The implementation takes the same approach that was followed in PR 2898 and 2903.
What type of PR is it?
[ Feature ]
Todos
- [ ] - Task
What is the Jira issue?
https://issues.apache.org/jira/browse/ZEPPELIN-3438
How should this be tested?
Two new unit test classes have been added: BigQueryInterpolationDisabled.java, and BigQueryInterpolationEnabled.java.
Also, the code in this PR merely causes the BigQuery interpreter to "opt-in" to the implementation of z-variable interpolation already existing in the Interpreter base class - described in PR-2898. The unit tests necessary for testing z-variable interpolation in detail are already present in PR-2898
Screenshots (if appropriate)
Questions:
- Does the licenses files need update? No
- Is there breaking changes for older versions? No
- Does this needs documentation? Yes, documentation changes provided in bigquery.md
LGTM
Thanks for pointing out the issue @felixcheung
I've corrected the link as well as some of the preceding words as the ZeppelinContext documentation is now in its own page - not under Spark Interpreter. This correction (the words preceding the link) will have to be made in the Spark and JDBC interpreter documentation too, and I will bundle it later with another PR.
I have also made another correction in the configuration table - the default value false has been moved into the middle column (where it should have been) from its previous location at the end of the description in the last column.
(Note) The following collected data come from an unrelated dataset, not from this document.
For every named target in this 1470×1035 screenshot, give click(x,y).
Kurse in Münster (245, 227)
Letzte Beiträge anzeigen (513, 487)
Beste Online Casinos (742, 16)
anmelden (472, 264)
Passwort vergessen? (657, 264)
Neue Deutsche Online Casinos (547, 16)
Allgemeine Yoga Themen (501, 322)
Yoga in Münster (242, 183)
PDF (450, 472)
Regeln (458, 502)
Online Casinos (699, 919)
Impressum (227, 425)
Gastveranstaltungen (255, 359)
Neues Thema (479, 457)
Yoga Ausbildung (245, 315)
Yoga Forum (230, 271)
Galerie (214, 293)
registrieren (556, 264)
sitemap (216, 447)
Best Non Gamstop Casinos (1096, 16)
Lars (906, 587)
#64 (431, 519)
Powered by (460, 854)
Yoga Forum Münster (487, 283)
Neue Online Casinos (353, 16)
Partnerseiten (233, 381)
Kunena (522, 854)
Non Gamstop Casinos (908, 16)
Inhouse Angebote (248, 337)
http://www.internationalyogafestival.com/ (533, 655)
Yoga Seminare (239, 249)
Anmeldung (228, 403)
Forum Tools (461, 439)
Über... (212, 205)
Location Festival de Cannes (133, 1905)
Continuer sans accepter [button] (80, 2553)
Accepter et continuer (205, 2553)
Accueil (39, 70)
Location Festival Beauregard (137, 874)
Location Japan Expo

The two failed tests on travis - apparently unrelated to the code from this PR - are really stubborn and wont go away no matter what I do!
@sanjaydasgupta I was thinking would it better to put it in Interpreter base class instead of doing it in every interpreter implementation.
Thanks for the suggestion @zjffdu.
The same idea was given earlier by Leemoonsoo here, and I had then moved all of the required code into the interpolate(...) method of the base class.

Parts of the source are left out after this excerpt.